Sumber Foto: Detik.com

Nusaperdana.com, Jakarta - Badan Pengawas Obat dan Makanan Amerika Serikat (FDA) memberikan izin resmi penggunaan obat remdesivir sebagai terapi pasien Corona COVID-19. Hal ini dilakukan karena hasil studi awal menunjukkan efek yang positif dan situasinya dianggap darurat.

Remdesivir sendiri adalah obat eksperimental dari perusahaan farmasi Gilead. Eksperimental artinya obat masih dalam tahap pengembangan sehingga belum bisa dipakai secara luas.

Artikel yang dipublikasi oleh American Chemical Society menjelaskan remdesivir pertama kali dikembangkan Gilead bekerja sama dengan Pusat Pengendalian dan Pencegahan Penyakit Amerika Serikat (CDC) dan Institut Riset Medis Penyakit Menular Militer Amerika Serikat.

Pada tahun 2009 remdesivir diuji untuk menyembuhkan penyakit hepatitis C, namun hasilnya tidak memuaskan.

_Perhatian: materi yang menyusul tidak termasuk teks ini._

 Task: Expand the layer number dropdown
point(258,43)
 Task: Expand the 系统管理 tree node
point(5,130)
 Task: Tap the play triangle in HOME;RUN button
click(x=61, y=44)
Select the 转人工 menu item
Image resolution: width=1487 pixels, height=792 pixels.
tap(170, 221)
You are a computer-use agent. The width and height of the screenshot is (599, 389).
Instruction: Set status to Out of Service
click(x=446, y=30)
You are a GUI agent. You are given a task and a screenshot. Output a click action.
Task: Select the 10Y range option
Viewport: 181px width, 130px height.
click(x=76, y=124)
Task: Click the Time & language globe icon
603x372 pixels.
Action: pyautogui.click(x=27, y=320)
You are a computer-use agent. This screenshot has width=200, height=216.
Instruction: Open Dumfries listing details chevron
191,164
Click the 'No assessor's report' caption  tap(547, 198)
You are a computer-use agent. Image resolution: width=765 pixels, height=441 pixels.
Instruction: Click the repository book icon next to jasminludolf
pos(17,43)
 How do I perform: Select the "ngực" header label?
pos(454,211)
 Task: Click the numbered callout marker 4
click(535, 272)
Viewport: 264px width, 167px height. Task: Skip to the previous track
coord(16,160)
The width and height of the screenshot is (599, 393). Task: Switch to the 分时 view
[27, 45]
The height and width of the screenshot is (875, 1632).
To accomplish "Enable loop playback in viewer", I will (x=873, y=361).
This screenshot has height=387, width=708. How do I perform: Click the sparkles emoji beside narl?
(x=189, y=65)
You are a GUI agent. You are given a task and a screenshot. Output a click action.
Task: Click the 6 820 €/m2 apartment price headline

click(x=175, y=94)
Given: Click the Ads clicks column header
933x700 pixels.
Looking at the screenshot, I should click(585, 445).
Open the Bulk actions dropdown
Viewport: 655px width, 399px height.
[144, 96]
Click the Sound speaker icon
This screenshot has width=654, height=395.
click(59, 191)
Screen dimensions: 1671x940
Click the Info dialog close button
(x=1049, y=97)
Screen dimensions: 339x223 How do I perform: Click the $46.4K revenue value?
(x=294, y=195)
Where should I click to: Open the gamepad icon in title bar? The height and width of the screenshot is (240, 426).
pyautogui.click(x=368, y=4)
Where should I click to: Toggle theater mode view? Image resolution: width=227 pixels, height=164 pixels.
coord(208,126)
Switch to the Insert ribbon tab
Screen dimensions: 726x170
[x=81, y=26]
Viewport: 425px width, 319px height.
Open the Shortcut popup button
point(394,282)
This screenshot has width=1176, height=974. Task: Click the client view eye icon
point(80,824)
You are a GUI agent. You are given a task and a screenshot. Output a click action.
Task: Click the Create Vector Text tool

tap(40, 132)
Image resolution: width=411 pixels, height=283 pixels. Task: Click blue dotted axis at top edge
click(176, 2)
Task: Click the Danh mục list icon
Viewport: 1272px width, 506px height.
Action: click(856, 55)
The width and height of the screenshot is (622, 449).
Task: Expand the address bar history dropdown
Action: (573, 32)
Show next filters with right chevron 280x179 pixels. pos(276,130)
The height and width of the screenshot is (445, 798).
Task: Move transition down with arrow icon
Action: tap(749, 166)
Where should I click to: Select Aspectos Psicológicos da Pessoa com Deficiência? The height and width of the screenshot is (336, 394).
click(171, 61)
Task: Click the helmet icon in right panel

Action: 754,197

Remdesivir mendapat kesempatan berikutnya ketika diuji sebagai terapi untuk pasien saat wabah virus Ebola di tahun 2014.

"Hanya saja, analisis di pertengahan studi menunjukkan remdesivir kalah efektif dibandingkan terapi berbasis antibodi MAb114 dan REGN-EB3. Mempertimbangkan tingkat kematian penyakit ini, intervensi remdesivir dihentikan," tulis para peneliti dari National Institute of Health dan dikutip pada Jumat (8/5/2020).

Meski hasil uji klinis sebelumnya tak sesuai dengan yang diharapkan, tes laboratorium menunjukkan remdesivir bisa melawan virus Corona seperti severe acute respiratory syndrome (SARS) dan Middle East respiratory syndrome (MERS). Atas dasar itu penelitian remdesivir kembali dilanjutkan untuk virus Corona COVID-19.

Kini selain Amerika Serikat, Jepang juga dikabarkan tengah berusaha mengeluarkan izin dan menggunakan remdesivir untuk mengobati pasien virus Corona.